Als Richtwert einer gesunden Ernährung wird oft folgende Aufteilung empfohlen:

  • Kohlenhydrate: 55% bis 60%
  • Fette: 25% bis 30%
  • Eiweiß: 10% bis 15%

Quelle: Richtige Ernährung, Lindner – Robitza

Ausdauersportler ernähren sich anders als Kraftsportler, oder Kampfsportler dementsprechend muss die Nährstoffverteilung angepasst werden.

Nahrungsergänzung:

Ernährungsformen:

Es gibt eine Unzahl an Ernährungsformen, die persönlichen Vorlieben, medizinischen Zwecken, aber auch Moden und Trends unterliegen.

  • Paleo: Die sogenannte Steinzeiternährung. Erlaubt sind Fleisch, frisches Gemüse und Obst und naturbelassene Lebensmittel. Auf Lebensmittel wie Getreide, Hülsenfrüchte, Zucker oder Milch und Milchprodukte, wird dagegen komplett verzichtet.
  • Keto: Die ketogene Diät hat ihren Ursprung in der Krebstherapie. Ein Ziel dieser Ernährungsform ist es den Kohlenhydrate – Konsum auf ein Minimum zu reduzieren. Die Ernährungsform hat sich ebenfalls bei der Behandlung von Demenzerkrankungen und Migräne bewährt.
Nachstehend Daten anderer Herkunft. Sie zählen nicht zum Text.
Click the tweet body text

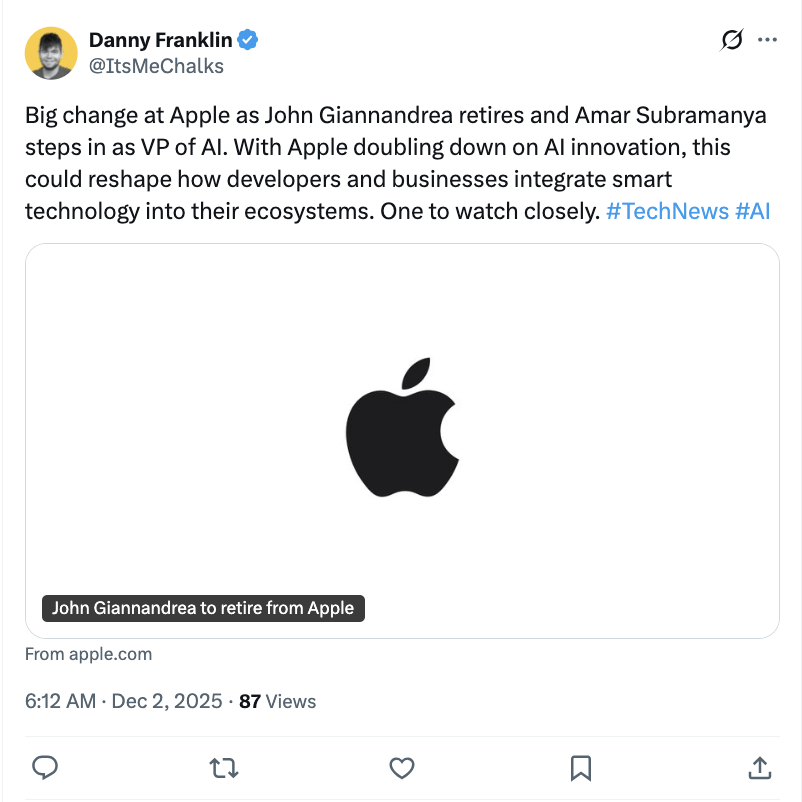pos(380,148)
Für Menschen mit Insulinresistenz kann diese Ernährung eine wirksame Methode sein abzunehmen. Die Insulinausschüttung wird so auf ein Minimum reduziert und ermöglicht Fettabbau, bei einem gegebenen Kaloriendefizit. Dr. Berg auf Youtube.
  • Low Carb/high fat: Eine Extremform stellt die umstrittene Atkins Diät dar.
  • High Carb/Low fat: Kann zu Problemen führen, da Fette zur Hormonproduktion benötigt werden.
  • Glyks Diät: Nahrungsmittel werden nach ihrem glykämischen Index eingeteilt. Dieser wirkt sich auf den Blutzucker und den Insulinspiegel aus.
  • High Protein/medium Fat/Low carb
  • Intervallfasten: Es gibt unterschiedliche Methoden des Intervallfastens. Allen gemein ist, dass eine bestimmte Zeit des Tages keine Nährstoffe konsumiert werden. Das Zeitfenster in dem Nahrung konsumiert wird, wird möglichst klein gehalten. Das Essensfenster kann 8 Stunden am Tag und deutlich darunter liegen. Eine extreme Form ist das one meal a day (OMAD). Du isst einmal am Tag. Die Anzahl der Mahlzeiten liegt idealerweise zwischen einer und drei pro Tag. Der Sinn hinter dieser Ernährungsmethode ist dem Körper genug Zeit zur Erholung und Regeneration zu geben.

Nach diesem Überblick über unterschiedliche Aspekte einer gesunden Ernährung widmen wir uns im nächsten Beitrag der Sporternährung und den besonderen Bedürfnissen von Sportlern, abhängig vom Sport. Die Ernährung an Wettkampftagen wird einen wichtigen Platz einnehmen.